I point this out because if the truth had been of interest to Sivan he could have researched to see whether what has become available since Arendt wrote her book strengthens or invalidates what she wrote. He did the opposite: he not only limited himself to Arendt (of course, there's nothing illegitimate, in and of itself, in trying to base a film on a well-known book), he exaggerated her already subjective perception and did whatever it took to make the archive footage appear to back her up. I strongly suspect that if Hannah Arendt were alive to see the film and were made aware of the no-holds-barred methods Sivan employed to achieve his results, she would sue the pants off him."

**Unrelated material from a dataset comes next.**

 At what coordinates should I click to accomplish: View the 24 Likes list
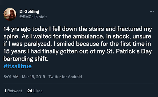click(35, 91)
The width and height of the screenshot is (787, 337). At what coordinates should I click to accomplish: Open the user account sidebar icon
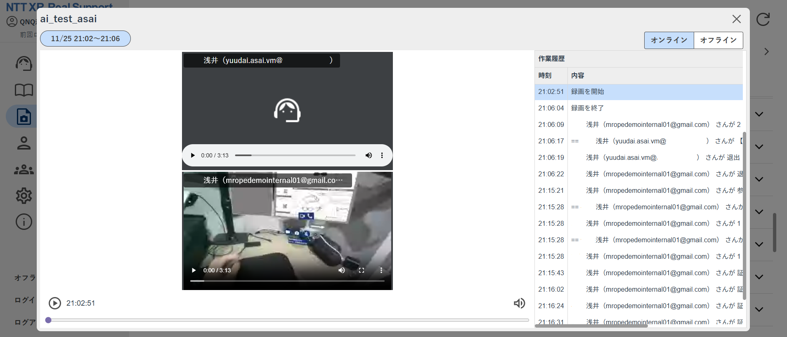pyautogui.click(x=24, y=143)
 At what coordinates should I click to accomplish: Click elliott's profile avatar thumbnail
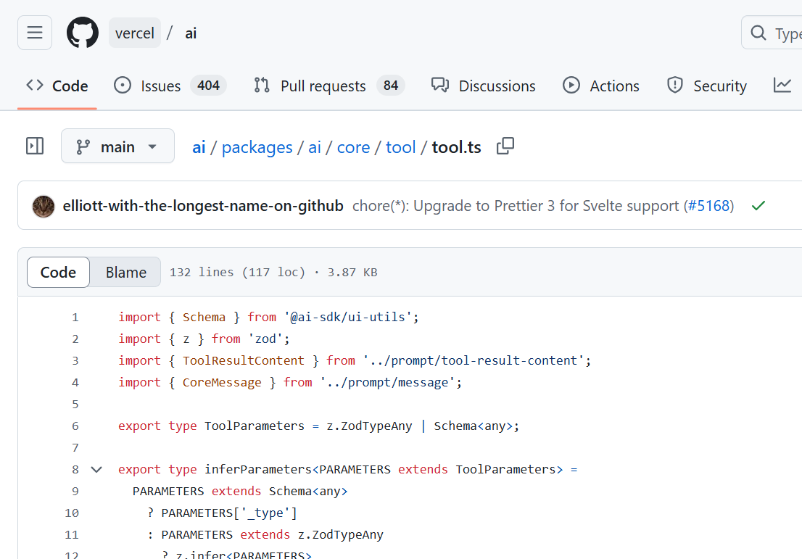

On an unrelated note: following the link in your "Midrashic Impulse" posting I saw the reference to Samuel Bak and wondered whether you'd caught the documentary on him which I saw in 2004. It's very good and has some unforgettable moments
R.S.H. Tryster, Berlin
rsht61--
Thanks again for such informative comments. You clearly have a great deal of knowledge regarding this "situation." I've always thought that, in the context of so-called documentaries, the line between fact and forgery is sometimes nearly indistinguishable. But all of this trouble with Sivan's take on the Eichmann trial and his somewhat troubling political stance makes me think of a saying in the Talmud that goes something like this:
The way we interpret a text (or an event) says more about us than it does about the object we wish to interpret.